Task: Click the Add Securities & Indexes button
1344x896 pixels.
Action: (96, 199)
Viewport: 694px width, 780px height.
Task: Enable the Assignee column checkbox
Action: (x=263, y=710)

- - - - -

Given task:
Reproduce every line of the material above with no changes.

Answer for this exercise:
Task: Click the Add Securities & Indexes button
1344x896 pixels.
Action: (96, 199)
Viewport: 694px width, 780px height.
Task: Enable the Assignee column checkbox
Action: (x=263, y=710)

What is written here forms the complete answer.